Although crowdsourcing in Natural Language Processing (NLP) profits from the engagement of the members of public as cheap labourers finishing micro-tasks, the cognitive engagement of them is mostly underestimated. The motivation for participation in such projects is often limited to the micro-payments offered via scholars on platforms such as Amazon Mechanical Turk111https://www.mturk.com/, which can lead to a demographic bias effecting the accuracy of the data (Ross et al., 2010). Yet, the recently introduced concept of learnersourcing (Kim, 2015) is an endeavour to provide an opportunity for annotating the learning materials by learners for the other learners and increasing the learning potential of learnersourcers.
In this paper we propose a novel research idea alongside a prototype application222https://git.informatik.uni-leipzig.de/dsr/hafiz-prototype to investigate the extent to which learnersourcing facilitates the phonetic transcription of Persian corpora so that not only the learnersourcers can practice their listening skills, but also other learners have access to more accurate phonetic transcriptions by the means of this medium.
One of the most challenging issues in the digital processing of Arabic and Persian corpora are short vowels (/æ/, /e/ and /o/) that are spoken but not explicitly written. This results in various words that have the same written appearance, but possess entirely different pronunciations, meanings or grammatical features (Shamsfard, 2011). In this context, the problem is not limited to the automatic phonetic transcription, in which the absence of short vowels in the replacement of Arabic characters with Latin characters leads to the poor readability of transliterated text. Even the existence of a data-set including words written in original language linked with their manual phonetic transcription is deceptive, because the correct form of transcription cannot be identified unless within the context.
While methods of machine transliteration between Arabic and English exist (Karimi, 2008), we propose a different, learnersourced approach to this problem. By means of already existing audio recordings of classical texts linked to the source text, we aim at a) choosing the correct form of phonetic transcription among the existing manually transliterated options, and b) adding the short vowels to the automatic transcriptions, where the short vowels are missing. Although the recordings shall be produced by experts or native speakers of the named languages, the phonetic transcription task can be performed by both language learners and interested readers, who are unfamiliar with the languages as such.
In light of the above, we propose an application that allows the users to improve their understanding of the Persian poetry and language by engaging them with interactive tasks while also gathering data correlating the corrections to our transliterated corpus with the linguistic proficiency of our participants. Albeit the evaluation of the pedagogic influence of our application exceeds the limitations of the current effort, we pose the following questions:
1) Can accurate corrections of a phonetically transcribed corpus be acquired through our application in the form of learnersourcing?

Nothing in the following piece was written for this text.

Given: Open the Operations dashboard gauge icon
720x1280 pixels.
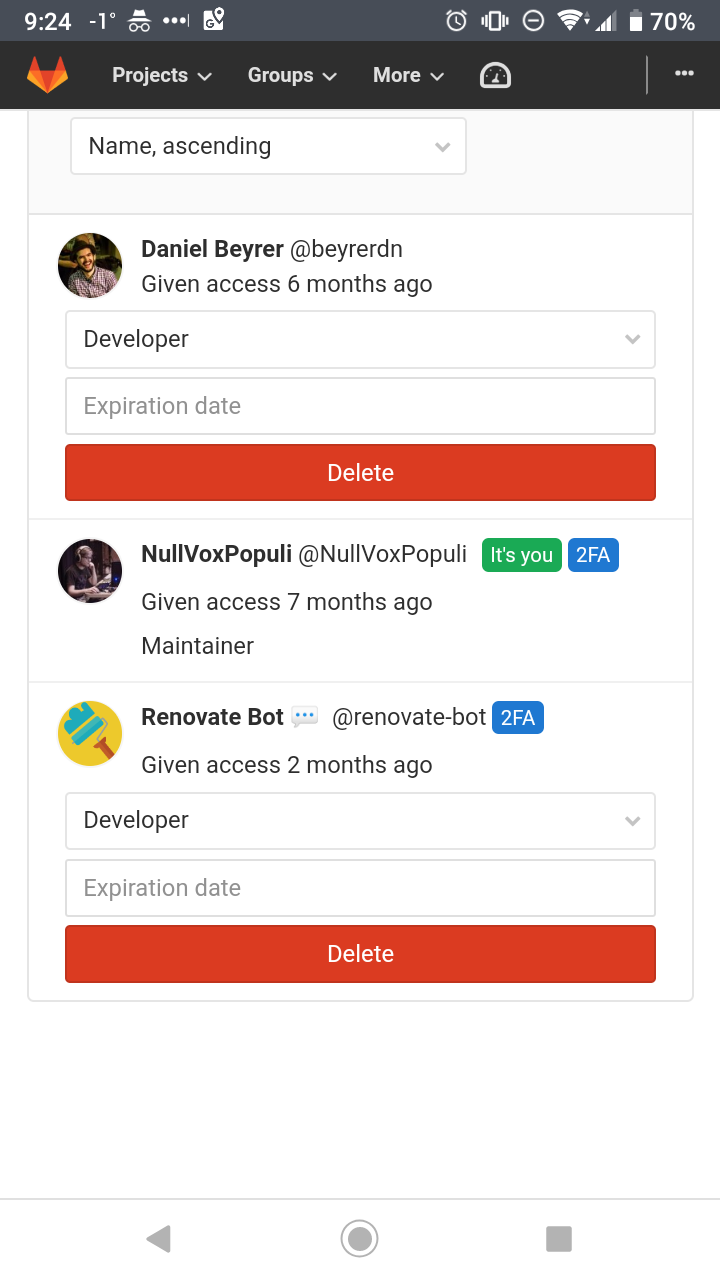Looking at the screenshot, I should [494, 74].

2) How can the complexity of specific task be measured to allow for a more structured learnersourcing experience?
3) What are the pedagogical benefits of this type of activity, in terms of improved vocabulary learning with the audio annotations?
2. Related Work
The problem of text-to-speech alignment (phonetic alignment) is approached with several methods such as use of Hidden Markov Models for alignment of speech on text(Talkin and Wightman, 1994; Coile et al., 1994) or the combination of text-to-speech systems and the Dynamic-Wrapping algorithm (Malfrère and Dutoit, 1997). These attempts are mostly limited to the languages such as English, French, German, and Spanish. However, there are efforts to expand this field by adding more languages (Goldman, 2011). The rise of crowdsourcing provided the opportunity for researchers to create multilingual transcribed corpora linked to the audio annotations (Callison-Burch and Dredze, 2010; Caines et al., 2016), but also to include low-resource languages, to avoid the slow and cost intensive process of transcriptions by experts (Gelas et al., 2011). Although the studies proved that the crowdworkers can achieve high data accuracy (Williams et al., 2011; Gelas et al., 2011), to our knowledge the task is mostly running on platforms such as Amazon Mechanical Turk, where micro-payments are offered to workers for performing micro-tasks.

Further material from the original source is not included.